Андре протянул Джеймсу предпоследнюю бутылку руанского.
– Прости, с посудой тут плохо.
Вместо ответа капитан присосался к бутылке, выхлебал почти половину и только тогда утер усы рукавом и поглядел на Андре.
– Ну, как отдыхается?
– Лучше, чем в подвалах инквизиции. Что там слышно о моем деле?
– А ничего. Его величеству не до тебя, так что отдыхай дальше.
– Светлые Небеса, сколько мне тут еще торчать?! И что там, снаружи, творится? Как Морис?
– Неделю, может быть две. Морис теперь наследник, Себастьена отправили в южную резиденцию с десятком лекарей, поправлять здоровье. Кардиналы грызутся за тиару Владетеля. Конте и Д'Амарьяк осаждают императора с законопроектами, возвращающими права темным магам и некромантам, совет министров опять же грызется, придворные метут хвостами перед новым наследником. А я не спал трое суток.
– Ну так спи. Здесь все равно делать больше нечего. Только скажи мне, что там Тиль? Ее же не задело всем этим безумием?
Драккар посмотрел на него как-то странно и отпил еще руанского.

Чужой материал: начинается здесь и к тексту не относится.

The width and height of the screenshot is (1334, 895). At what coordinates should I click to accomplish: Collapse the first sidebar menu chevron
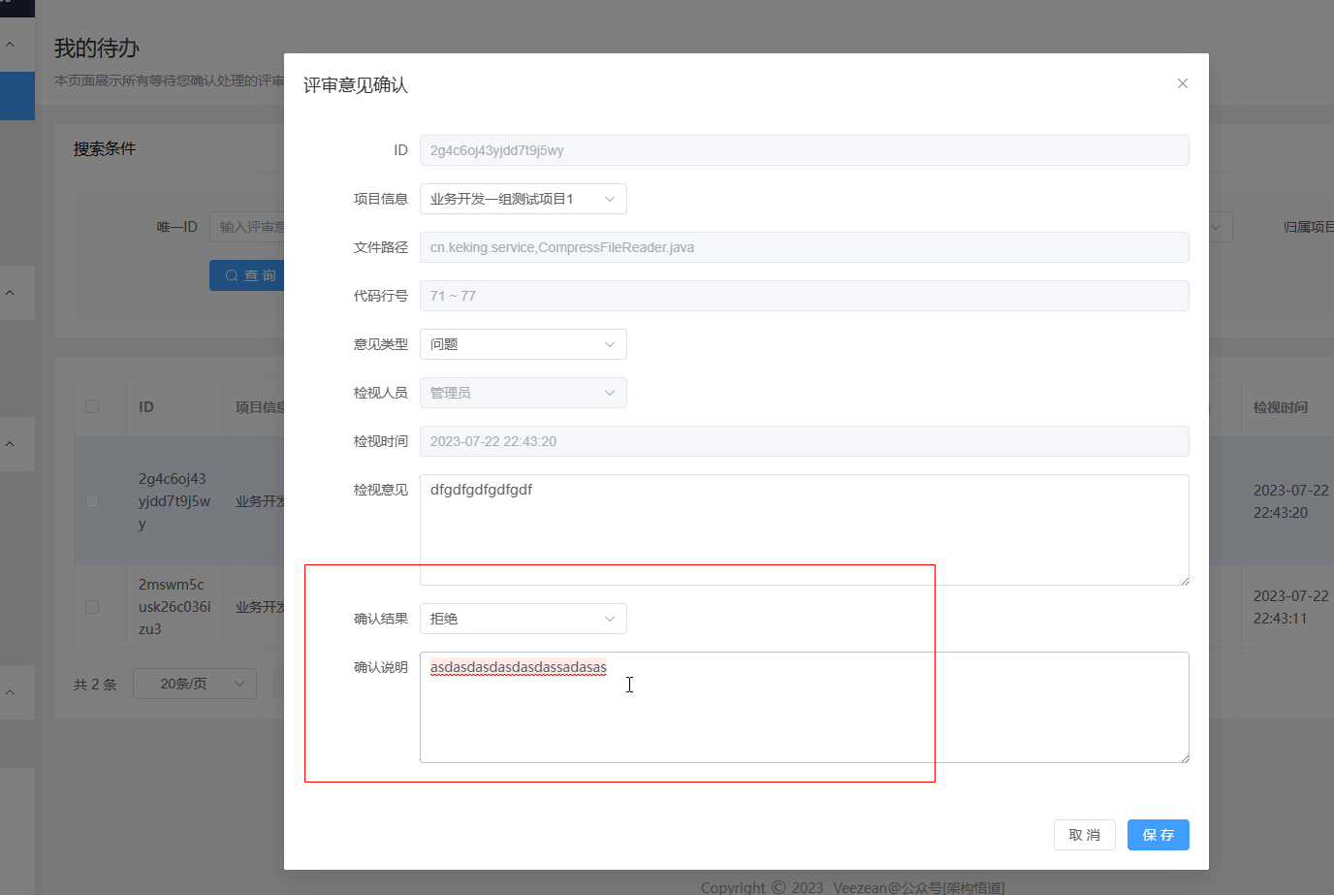(11, 45)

– Закусывай, капитан. – Андре протянул ему вытащенный из корзины кус ветчины, завернутый в салатные листья.
Джеймс с голодным ворчанием откусил кусок и зажмурился от простого человеческого счастья. Видимо, за эти трое суток не то что спать, и есть было некогда.
– А своей невестой не поинтересуешься? – дожевав, проворчал он.

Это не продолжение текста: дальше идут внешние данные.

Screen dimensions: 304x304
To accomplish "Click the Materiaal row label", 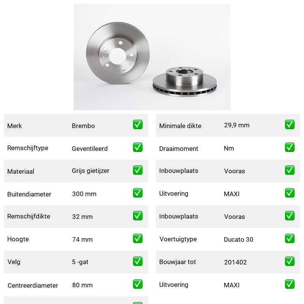I will (x=21, y=171).
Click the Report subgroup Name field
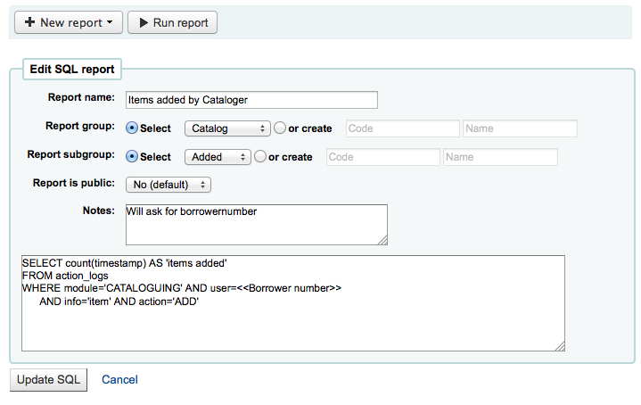641x405 pixels. pyautogui.click(x=499, y=157)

– Невестой? – Андре не сразу сообразил, о ком это Джеймс. – А… потом. Ты виделся с Тиль?
– Нет.
Что-то в тоне Джеймса послышалось такое, что Андре охватил новый приступ тревоги.
– Проклятье. Драккар, мне нужно отсюда выбраться.
– Иди, – Джеймс махнул на прикрытую, но не запертую дверь.
– Издеваешься.
– Ничуть. Несколько рыцарей Ордена ждут тебя, не смея отлучиться на отлить. Там даже карета без окон имеется, готов спорить, для тебя.
– Драккар, когда это я успел наступить тебе на хвост? – нахмурился Андре. – Если я тебя чем-то задел, скажи прямо.
– Не мне, командору Д'Амарьяку, причем на глазах всего двора. Тебе не приходило в голову, что унижать его – кретинская затея?
– Проклятье! Я понятия не имел, что ему зачем-то сдалась Мими, или как там ее. Она же – пустое место!
– И ради пустого места ты отказался от Тиль, – покачал головой Джеймс, забывший даже о недоеденном куске ветчины. – Что на тебя нашло? Или это тоже было частью вашего иди… проклятье! Да, идиотского плана!
Джеймс яростно впился в ветчину, а Андре вздрогнул – отчего-то ему показалось, что на месте ветчины друг сейчас представляет его горло.
– Да не отказывался я от Тиль! Я люблю ее!
Джеймс что-то сердито проворчал с набитым ртом.